In 2013, the Spokane Regional Health District implemented a tobacco-free campus policy for its employees, as well as a nontobacco use hiring policy.
Paige McGowan, tobacco, e-cigarette, and marijuana prevention coordinator for the health district, says, “Implementation of the policy began with changing hiring prac-tices to not hire tobacco users. A few months later, the policy became effective for existing employees. Those who were employees before the policy was implemented were ‘grandfathered’ in and can still use tobacco, but must abide by the Tobacco-Free Campus policy and are encouraged and supported to quit smoking.”
Implementing hiring bans may involve negotiations with labor unions. The SRHD policy implementation involved two rounds with the district’s unions to settle on a workable policy.
McGowan says, “Tobacco policies don’t need to be lengthy to be effective. The policy at SRHD is only a few sentences long. It explains the health district’s philosophy of personal health and well-being and describes that tobacco use is prohibited during paid work time; while wearing any agency identification; and while in or on the agency’s grounds, buildings, and parking lots, with the exception of in employee-owned vehicles.”
The health district includes its Tobacco-Free Campus policy on its employment site, on job applications, and in its employee handbook. Once hired, employees are required to sign a Nontobacco Use for Employment agreement.
Several options exist for employers wishing to reduce the impact of smoking on their bottom line. Some employers choose to increase health care premiums for employees who smoke.
Other companies, such as Walgreens, provide free nicotine replacement therapy and smoking cessation counseling to employees.

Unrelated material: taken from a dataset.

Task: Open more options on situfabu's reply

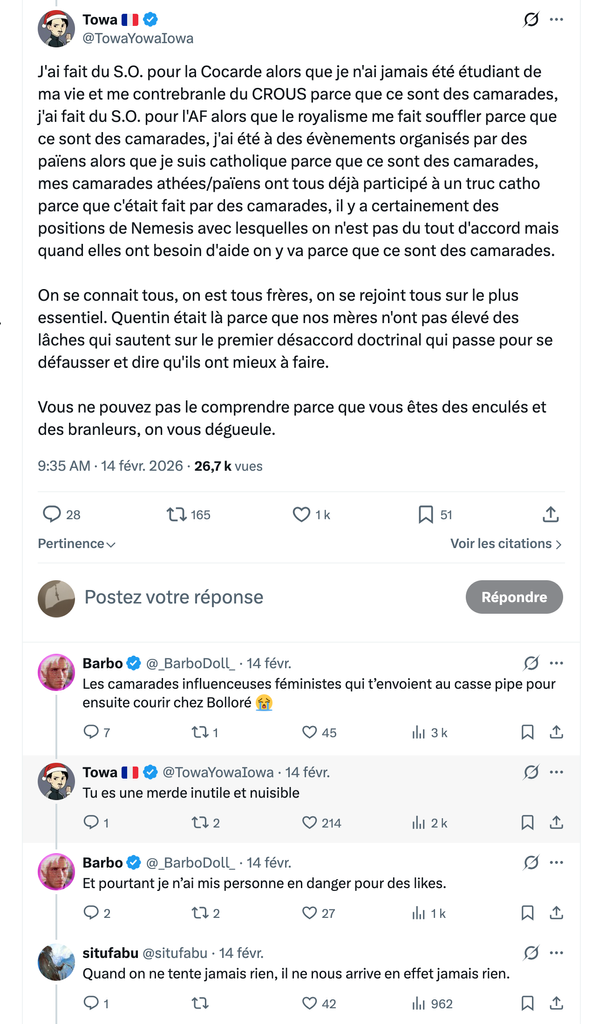Action: point(557,953)
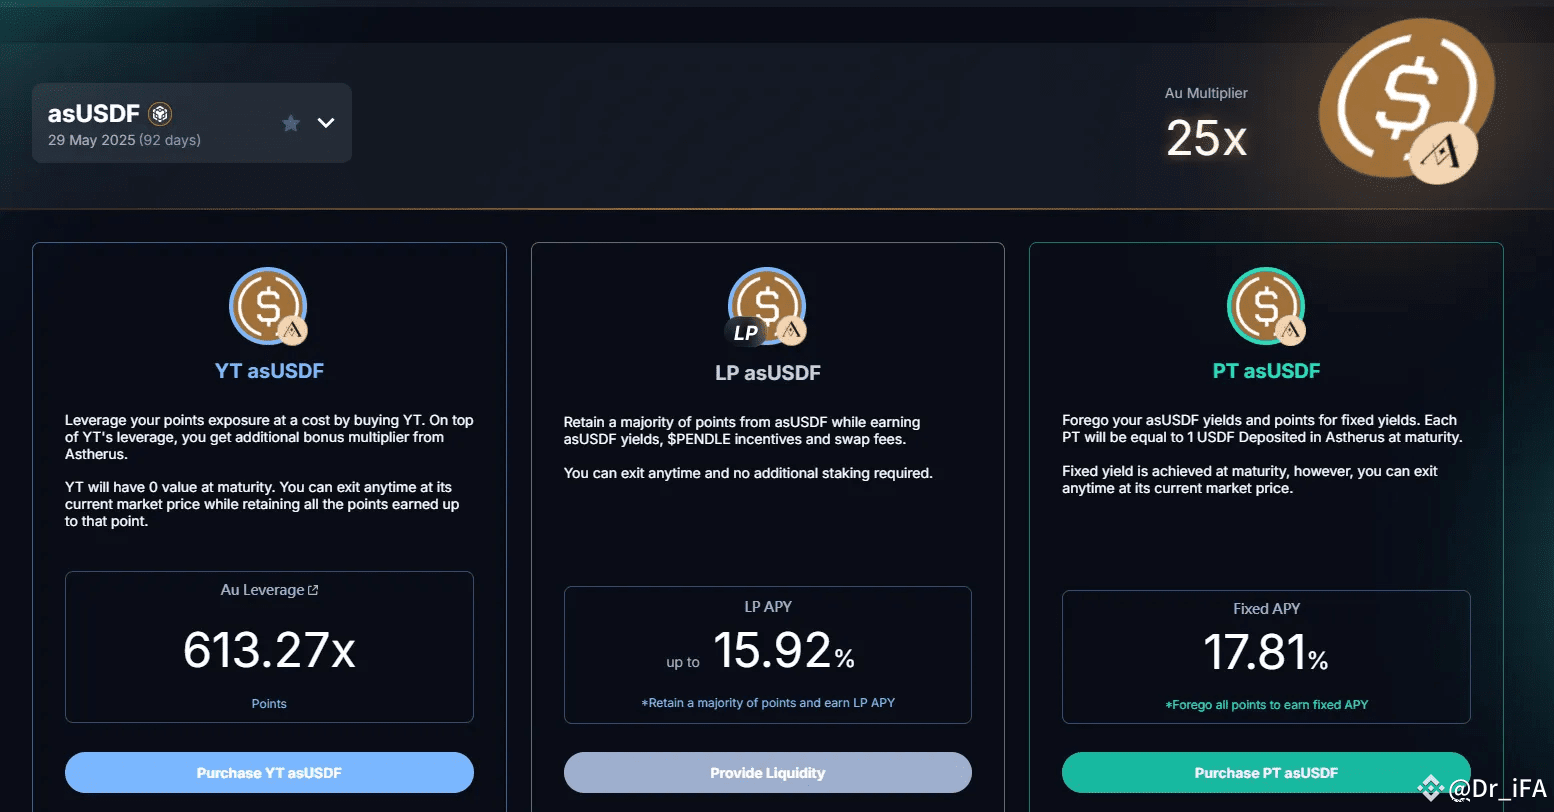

General Electric put together a program with a combination of incentives amounting to $750 which led to impressive cessation rates, which were found to be three times more effective than education-alone programs.
With the enactment of the Affordable Care Act, all new health care plans must cover tobacco cessation treatment, although coverage varies widely from plan to plan.
The ACA requires coverage of all preventive services given an ‘A’ or ‘B’ rating by the U.S. Preventive Services Task Force, including tobacco cessation.
Help is available for those wanting to incorporate smoke-free policies in both small and large worksites. This spring, the Spokane Regional Health District will release a toolkit for employers who want to develop one or more types of tobacco-free policies.
Employers can decide whether to allow tobacco use in designated worksite areas, to prohibit smoking on the property altogether, or to implement a tobacco-free hiring policy.
Robin Pickering is an associate professor of the health science department at Whitworth University.